Maybe it's the fresh setting, because all the guest rappers on Brotherhood Of The Bomb, (including Dalek and members of Cannibal Ox and the Anti-Pop Consortium) deliver inspired performances, none more so than Toastie Taylor's fierce alien incantations on "Piranha." Broadrick and Martin dropped some obvious stylistic clues last time out with Ice's '98 effort Bad Blood, which also featured a fair amount of rap. Yet that album was more claustrophobic, and rooted in "Scratch" Perry-like, vaguely Rastafarian haze.
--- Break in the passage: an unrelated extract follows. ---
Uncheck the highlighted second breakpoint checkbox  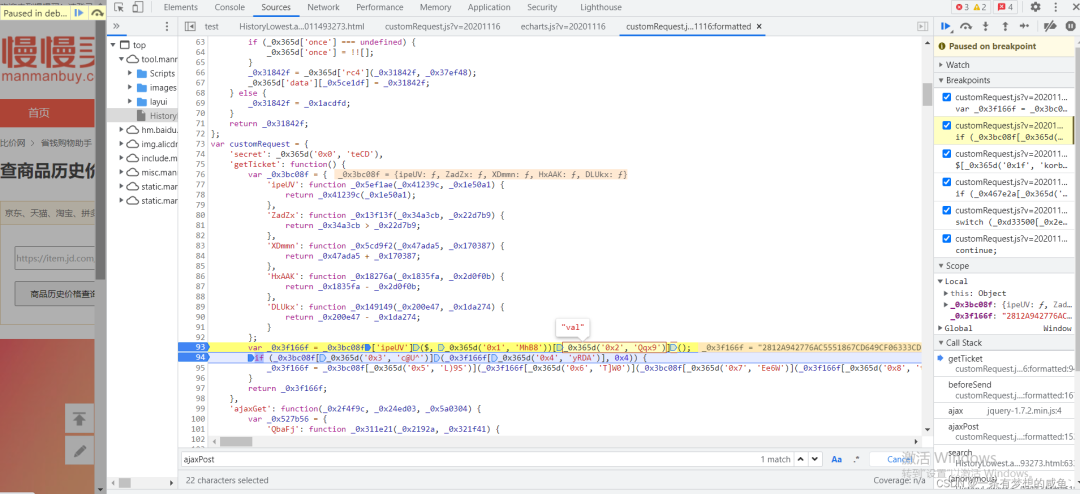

On Brotherhood, Martin and Broadrick actually lay down beats with a real hip-hop groove to speak of, even on the instrumental passages.
"Robosapien" pounds and pounds, its deep bass vibrations augmented by a siren-like squall and a shifty melody that skirts the edge of the "techno" in the band's name. "DC-10" is the pinnacle of the hip-hop monster they've created. It starts out as fairly standard, with Sonic Sum laying down abstract lines over a midtempo skeleton. Suddenly the bomb hits, all the vocals go on echo, and Broadrick's bass (if it can even be called that) is mutated beyond any semblance of decency. Its high, frazzled pitch melds with the booming low-end undercurrent and record scratching until your speaker sounds like it's about to explode.
That's one thing Brotherhood has in common with Ice's 1993 lost classic Under The Skin -- the potential to make your stereo do things you never thought possible. Death metal to death dub to hip-hop -- Broadrick and Martin deserve all the credit in the world for exploring these fields with such reckless abandon, and making one of the most ferociously rhythmic records to come down the pipe in a long while.